Comment by vecinu
3 years ago
Hot take but I'll bite, what's your rationale? We're only ~9% down from VTI's ATH and what happens now doesn't matter when your investing horizon is 15+ years.
3 years ago
Hot take but I'll bite, what's your rationale? We're only ~9% down from VTI's ATH and what happens now doesn't matter when your investing horizon is 15+ years.
This is terrible advice BTW. I got it in 2007, also HN and FT forums convinced me. So I put significant savings in a couple of index funds. I lost 40% within months. Left it there and recovered only after 8 years (and that's not even adjusting for inflation or MM rate). Please be a bit more self-aware. I spent many years in finance and the more I learned, the more I realized how much I don't know.
I don't think I'm following, you didn't "lose" anything if you didn't sell.
Even if you invested in 2007 at the peak and lost 50% of a 100% S&P500 portfolio by 2009, by now you'd be extremely wealthy, adjusting for inflation.
A $10k investment in 2007 is now worth $27k and that assumes you didn't contribute another penny for 16 years.
> I don't think I'm following, you didn't "lose" anything if you didn't sell.
This is the same reasoning as Banks avoiding mark-to-market.
If you're investing a chunk of every paycheck, you'll keep plowing money into the index fund through every dip, which historically makes up for the money you add at peaks. You can spend a few years derisking as you approach retirement, which is similarly not that susceptible to recessions.
> This is a terrible moment for index funds.
I meant to put money in index funds right now. Not ongoing investment over a long time.
And going back further to my original point, if I had money in funds now I'd move it to Money Market accounts because the risk of a stock market downturn is big (1987/2001/2008 style). You are not Soros/Buffett/Munger or a multi-billion dollar hedge fund.
- Core inflation not going down
- Recession now undeniably starting (several friends in Tech are losing their jobs in companies doing well)
- Ballooning deficits and debt at every level
- High rates making debt ballooning faster
- USD dominance decreasing
That's known and now not matter of opinion but hard facts. Now, where to invest? I have no idea (and I'm pretty sure traditional investment knowledge doesn't work anymore), so I do money markets and take the hit until I figure something out. Maybe there's a non-hype AI application opportunity somewhere, who knows. Worrying too much makes you do dumb life-altering things. In uncertain times, I chose to invest the time in enjoying life a bit. Wait and see.

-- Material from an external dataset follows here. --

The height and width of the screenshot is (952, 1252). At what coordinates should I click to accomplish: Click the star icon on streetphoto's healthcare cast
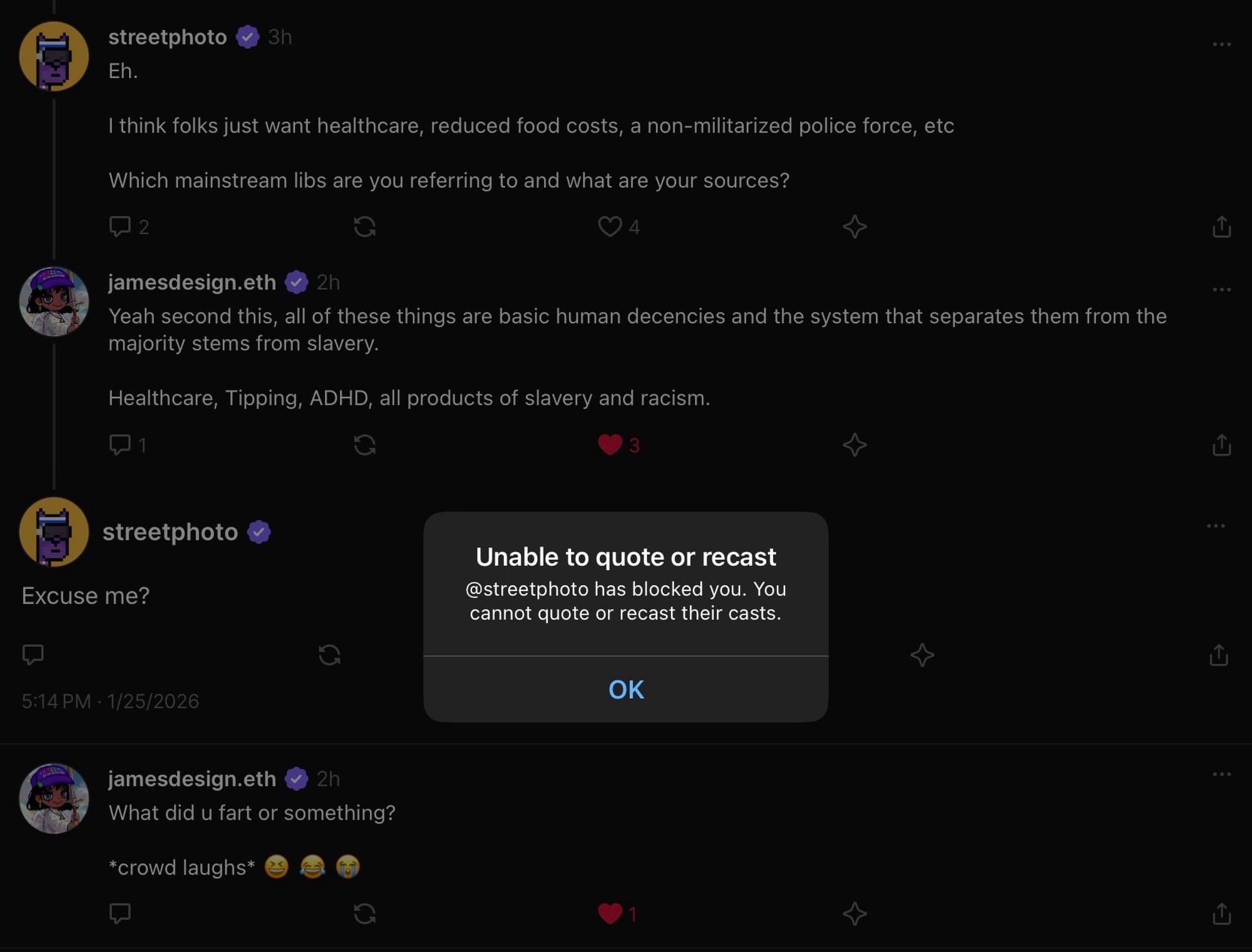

Core inflation is going down, just not as fast as other sectors. People losing their jobs is not a hard fact of a recession, we have one of the lowest unemployment rates in history.
I'm just indexing and staying happy, worry free, it worked for the last 100 years and I'm sure it'll work for my lifetime.
I have a similar outlook. If the stock market starts losing against inflation over my time horizon (several decades) then we have bigger problems. There will be recessions in the future. I'll keep tossing money into index funds through the bottoms and enjoy coming out the other side. Every three months, I get a statement in the mail telling me how much money I've made or lost. That's all the attention I need to pay to my longterm finances.